■ **How to complete this task**:
Review the material and extract every line in which the word "will" occurs.

[[ Exercise material, beginning ]]

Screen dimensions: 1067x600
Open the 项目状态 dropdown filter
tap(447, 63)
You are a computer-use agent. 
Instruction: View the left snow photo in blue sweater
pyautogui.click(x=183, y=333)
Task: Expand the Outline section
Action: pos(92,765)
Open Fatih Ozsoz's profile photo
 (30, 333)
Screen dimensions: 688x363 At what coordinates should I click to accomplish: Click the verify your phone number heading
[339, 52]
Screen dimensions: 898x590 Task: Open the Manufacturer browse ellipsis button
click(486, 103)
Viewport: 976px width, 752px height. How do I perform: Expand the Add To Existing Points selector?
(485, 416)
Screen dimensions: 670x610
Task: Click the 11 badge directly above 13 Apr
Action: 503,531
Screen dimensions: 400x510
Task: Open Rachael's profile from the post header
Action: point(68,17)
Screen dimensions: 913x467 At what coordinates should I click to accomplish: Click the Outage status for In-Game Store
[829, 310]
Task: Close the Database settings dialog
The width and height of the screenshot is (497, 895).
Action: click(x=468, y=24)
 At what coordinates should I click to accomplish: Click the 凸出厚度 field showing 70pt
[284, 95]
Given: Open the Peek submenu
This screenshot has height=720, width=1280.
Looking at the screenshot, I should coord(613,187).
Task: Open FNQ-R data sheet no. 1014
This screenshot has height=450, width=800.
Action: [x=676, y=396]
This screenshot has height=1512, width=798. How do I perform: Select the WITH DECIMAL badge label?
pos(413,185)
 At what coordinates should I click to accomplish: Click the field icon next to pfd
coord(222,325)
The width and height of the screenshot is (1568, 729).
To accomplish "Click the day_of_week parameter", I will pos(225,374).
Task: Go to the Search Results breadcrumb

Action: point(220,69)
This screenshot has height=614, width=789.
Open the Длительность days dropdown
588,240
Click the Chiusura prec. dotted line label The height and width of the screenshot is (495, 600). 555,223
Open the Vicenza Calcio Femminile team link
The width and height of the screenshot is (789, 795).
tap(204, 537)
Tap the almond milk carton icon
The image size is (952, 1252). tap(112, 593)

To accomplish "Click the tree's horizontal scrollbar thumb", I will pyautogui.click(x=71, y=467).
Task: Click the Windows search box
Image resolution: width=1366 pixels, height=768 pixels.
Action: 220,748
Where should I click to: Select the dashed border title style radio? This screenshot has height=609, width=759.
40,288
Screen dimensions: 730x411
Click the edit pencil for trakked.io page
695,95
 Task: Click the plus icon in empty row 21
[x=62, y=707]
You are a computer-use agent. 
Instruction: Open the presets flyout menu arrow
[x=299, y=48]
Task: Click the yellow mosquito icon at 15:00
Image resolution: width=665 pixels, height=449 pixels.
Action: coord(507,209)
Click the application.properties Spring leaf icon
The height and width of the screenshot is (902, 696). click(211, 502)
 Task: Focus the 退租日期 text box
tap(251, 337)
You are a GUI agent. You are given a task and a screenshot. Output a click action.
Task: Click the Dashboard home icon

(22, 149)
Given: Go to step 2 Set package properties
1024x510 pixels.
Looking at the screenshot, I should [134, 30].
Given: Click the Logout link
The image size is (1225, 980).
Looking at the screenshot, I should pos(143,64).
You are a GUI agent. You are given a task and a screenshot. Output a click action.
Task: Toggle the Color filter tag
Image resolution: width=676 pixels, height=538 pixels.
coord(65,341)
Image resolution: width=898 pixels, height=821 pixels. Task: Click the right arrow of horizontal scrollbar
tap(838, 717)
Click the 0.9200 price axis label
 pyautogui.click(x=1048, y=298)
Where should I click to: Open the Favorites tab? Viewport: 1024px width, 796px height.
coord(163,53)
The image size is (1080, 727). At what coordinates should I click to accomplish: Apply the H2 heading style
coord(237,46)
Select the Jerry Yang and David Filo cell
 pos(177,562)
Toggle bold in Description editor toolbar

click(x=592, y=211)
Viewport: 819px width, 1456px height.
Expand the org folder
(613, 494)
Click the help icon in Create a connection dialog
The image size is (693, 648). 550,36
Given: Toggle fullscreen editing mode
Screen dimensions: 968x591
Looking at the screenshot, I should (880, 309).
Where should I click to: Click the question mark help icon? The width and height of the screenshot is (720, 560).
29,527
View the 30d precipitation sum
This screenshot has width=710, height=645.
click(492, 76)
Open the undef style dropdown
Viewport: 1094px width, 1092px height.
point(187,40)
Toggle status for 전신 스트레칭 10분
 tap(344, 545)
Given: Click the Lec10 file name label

[[ Exercise material, end ]]

■ **Response area**:
To accomplish "Click the day_of_week parameter", I will pos(225,374).
To accomplish "Click the tree's horizontal scrollbar thumb", I will pyautogui.click(x=71, y=467).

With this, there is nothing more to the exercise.